Gut Flora May Be Tied to Obesity
By Nancy Walsh, Staff Writer, MedPage Today, Published: March 28, 2013
Reviewed by F. Perry Wilson, MD, MSCE; Instructor of Medicine, Perelman School of Medicine at the University of Pennsylvania and Dorothy Caputo, MA, BSN, RN, Nurse Planner
Individuals with detectable methane and hydrogen on breath testing had a higher body mass index (BMI) and greater percentage of body fat, suggesting a link between intestinal flora and obesity, researchers reported.
After adjustment for age, the mean BMI for individuals who had positive breath tests for both gases was 26.5 kg/m2, compared with BMIs of 24.1 kg/m2, 24.2 kg/m2, and 24 kg/m2, for those who had normal tests, were positive for hydrogen only, or were positive for methane only (P<0.02), respectively, according to Ruchi Mathur, MD, and colleagues from Cedars-Sinai Medical Center in Los Angeles.
In addition, total body fat in those positive for both methane and hydrogen was 34.1%, compared with 28.3% for those who were normal, 27.5% for those who tested positive for hydrogen, and 28% for those who were positive for methane (P?0.001), the researchers reported online in the Journal of Clinical Endocrinology and Metabolism.
A person whose exhaled breath contains large amounts of methane and hydrogen is likely to have gut colonization with Methanobrevibacter smithii, which scavenges hydrogen and, during its metabolism, releases methane.
"Obesity is a public health problem and is undoubtedly multifactorial. Dysregulations are seen in multiple areas of energy intake, expenditure, and storage. There is growing interest in the potential role of gut flora in the pathogenesis of obesity," the investigators observed.
The interaction between the methane and hydrogen molecules is thought to encourage greater production of short-chain fatty acids and increase nutrient availability, resulting in weight gain in the host, they explained.
"Our results may support this hypothesis, as the presence of both hydrogen and methane on breath test, but not either methane or hydrogen alone, is associated with higher BMI and percent body fat, perhaps because these subjects have an abundance of hydrogen to fuel methane production," they suggested.
Animal studies have shown that gut colonization with M. smithii is associated with weight gain and other metabolic changes, and these researchers previously found higher levels of exhaled methane in obese individuals.
To explore this possible association prospectively in a large population, Mathur's group invited 792 individuals referred for lactulose breath testing to participate.
The test involved the administration of 10 grams of lactulose syrup and 250 mL of water, after which breath samples were taken at regular intervals for 2 hours.
Levels of methane of at least 3 parts per million and hydrogen of 20 parts per million were considered positive.
A total of 28 individuals were positive for both methane and hydrogen.
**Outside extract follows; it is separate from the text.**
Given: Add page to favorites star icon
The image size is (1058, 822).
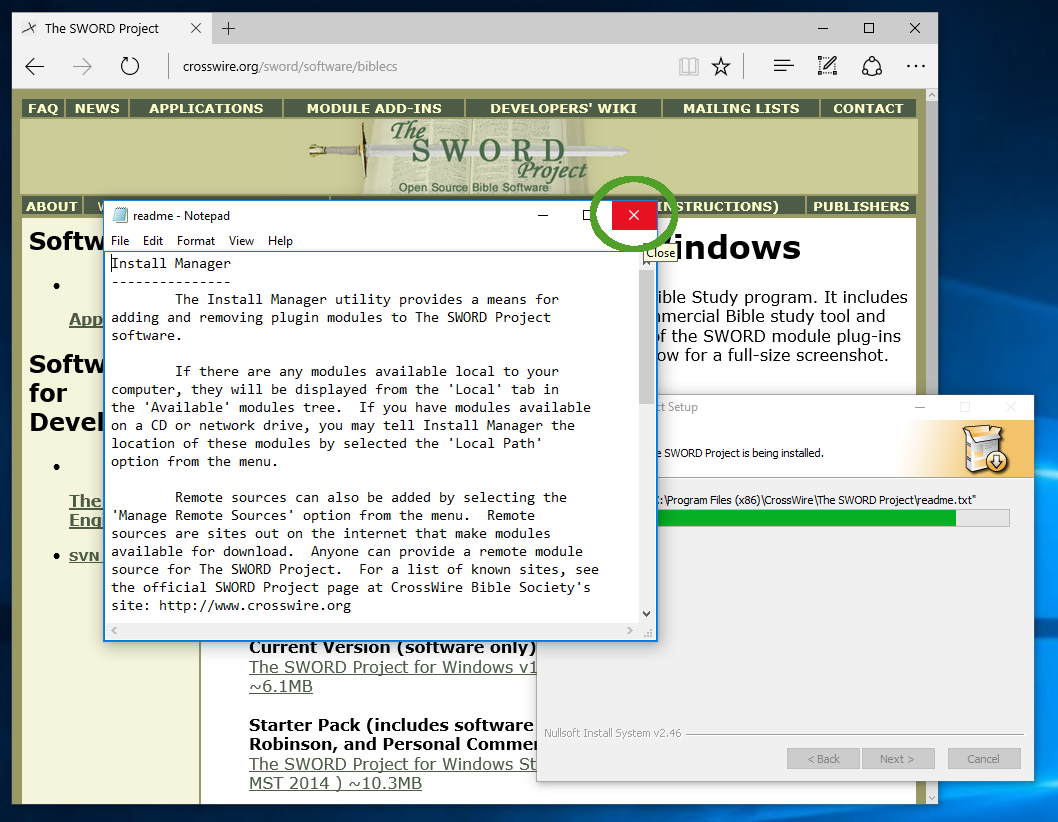Looking at the screenshot, I should pyautogui.click(x=720, y=67).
They more often were older and male, and reported more problems with constipation.
"Intestinal flora have been implicated in many mechanisms that may contribute to weight gain, including enhanced lipopolysaccharide production leading to insulin resistance, suppression of fasting-induced adipose factor, suppression of [AMP-activated protein kinase]-driven fatty acid oxidation in the liver, incretin regulation, and increased short-chain fatty acid production and absorption, thereby providing increased lipogenic substrates to the host," the researchers observed.
The finding that participants who were methane- and hydrogen-positive tended to experience constipation suggests that constipation may further increase the availability of nutrients, they noted.
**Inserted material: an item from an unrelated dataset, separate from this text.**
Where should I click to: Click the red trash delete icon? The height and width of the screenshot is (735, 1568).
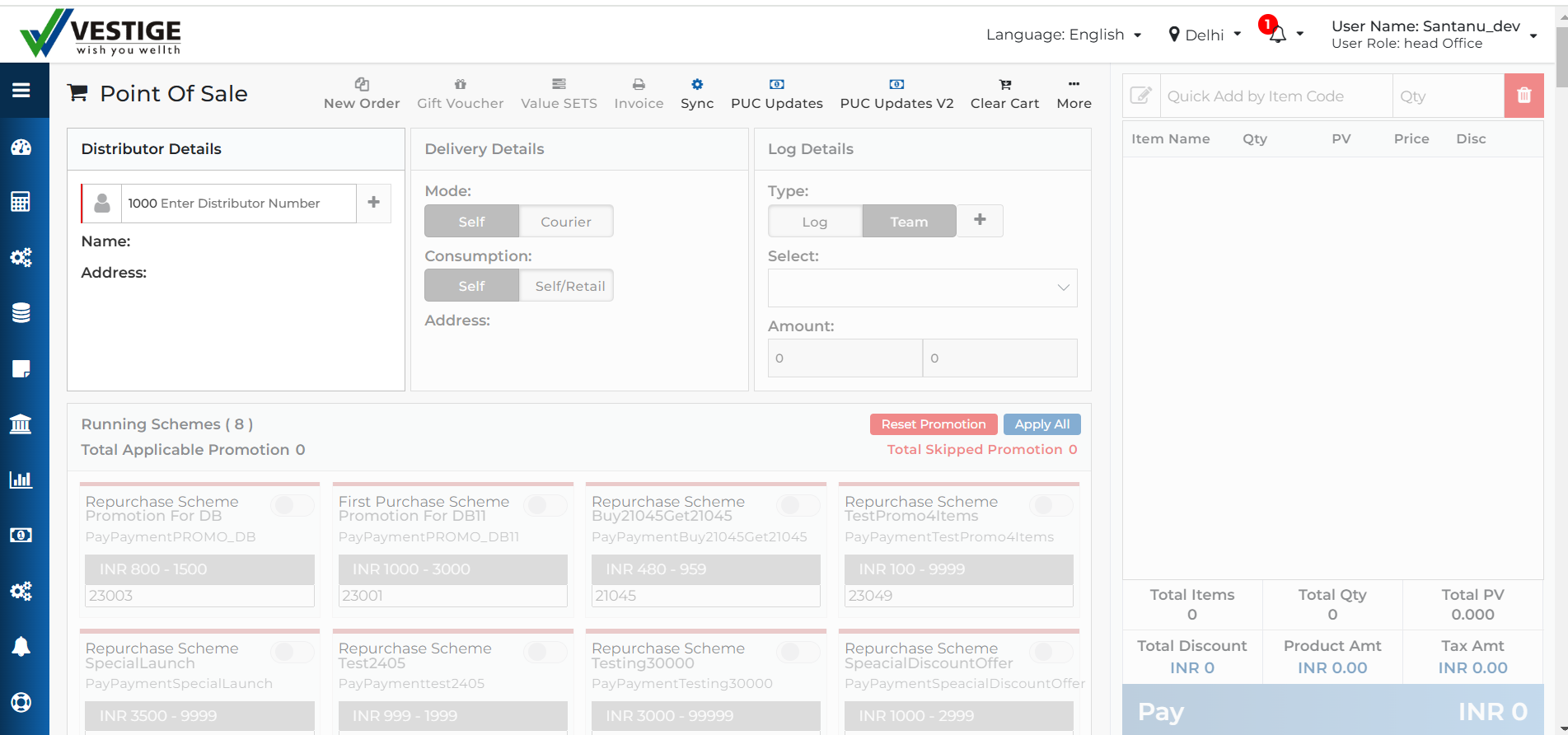(x=1524, y=96)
In an animal model, the researchers previously showed a 60% slowing of intestinal transit time in the presence of methane. "We hypothesize that slowing of transit could result in greater time to harvest nutrients and absorb calories, representing another potential mechanism for weight gain," they wrote.
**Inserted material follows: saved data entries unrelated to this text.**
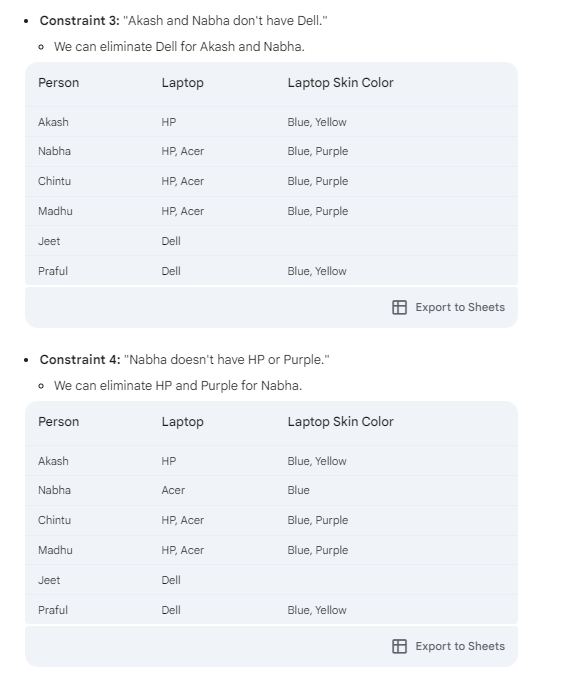Click 'We can eliminate Dell for Akash' line

point(179,47)
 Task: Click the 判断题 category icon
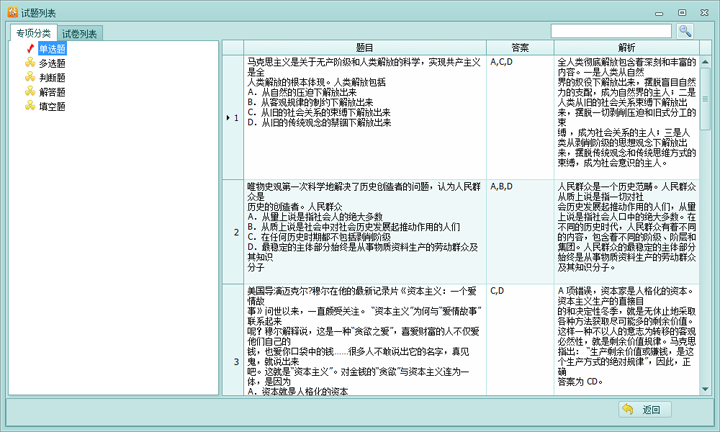pyautogui.click(x=30, y=77)
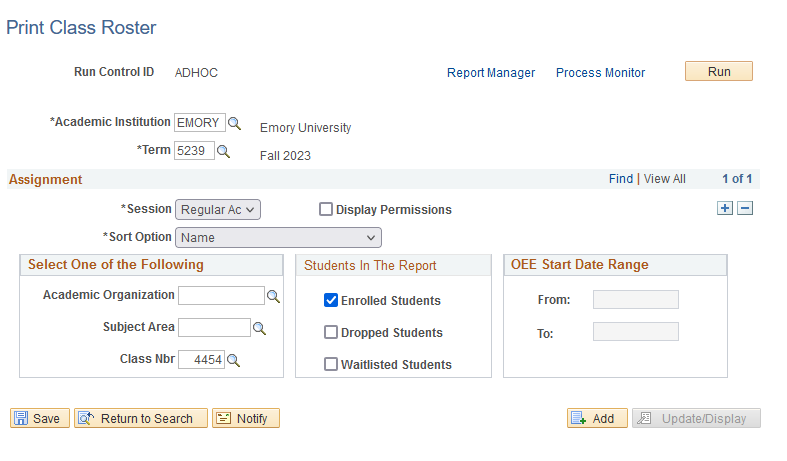Screen dimensions: 787x461
Task: Tick the Waitlisted Students checkbox
Action: [x=331, y=364]
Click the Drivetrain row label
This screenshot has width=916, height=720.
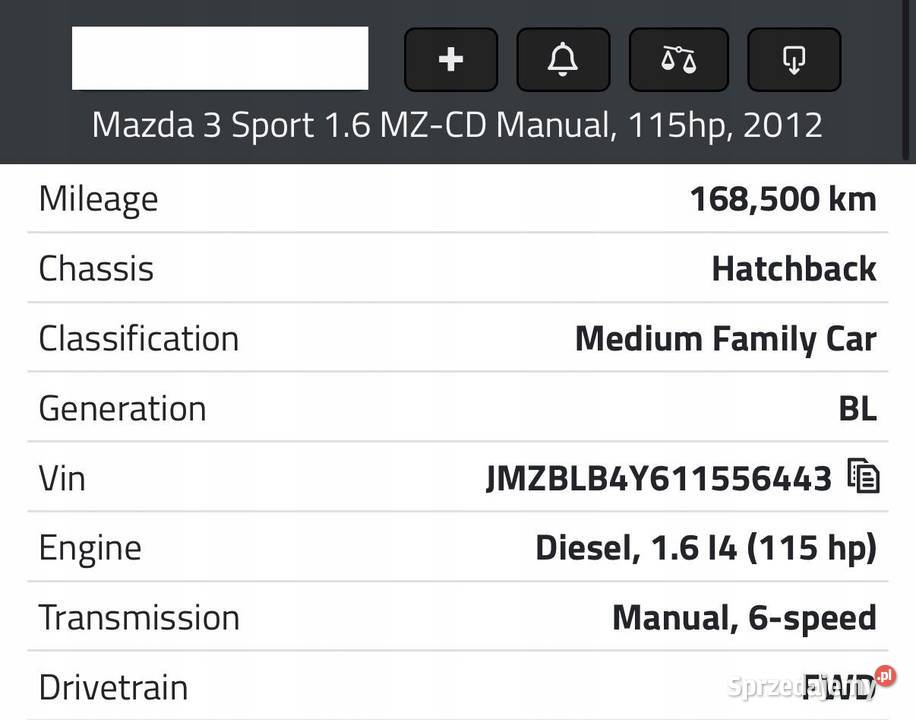pos(113,687)
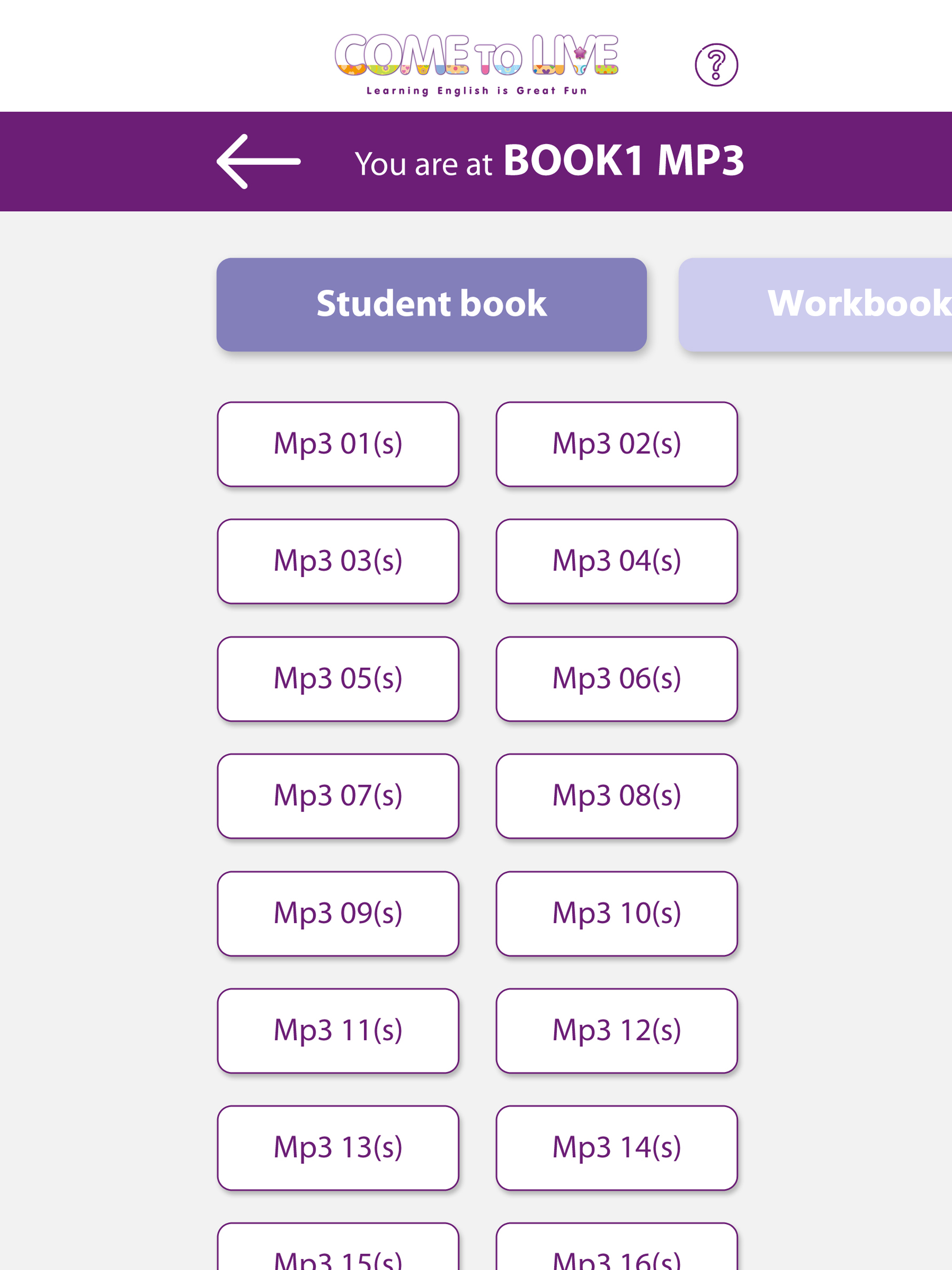Open the Mp3 07(s) track

click(337, 796)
They called for further research to more fully elucidate the interplay of gut microbiota, metabolism, and obesity, and to establish causality.
"We're still in the process of finding out what's the chicken and what's the egg," said Ronald Tamler, MD, of the Mount Sinai Diabetes Center in New York, who was not involved in the study.
"Perhaps people who are obese just happen to have a different microbiome," he told MedPage Today.
Other limitations of the study included the absence of information about dietary patterns or differences in ethnicity, which could influence the interaction between the host and the gut microbiota.
In addition, the patients recruited into the study had been referred for lactulose breath testing because of abdominal symptoms, and may not be representative of the larger population.
The study was supported by the Beatrice and Samuel A. Seaver Foundation and the National Center for Advancing Translational Sciences.
The authors reported no disclosures.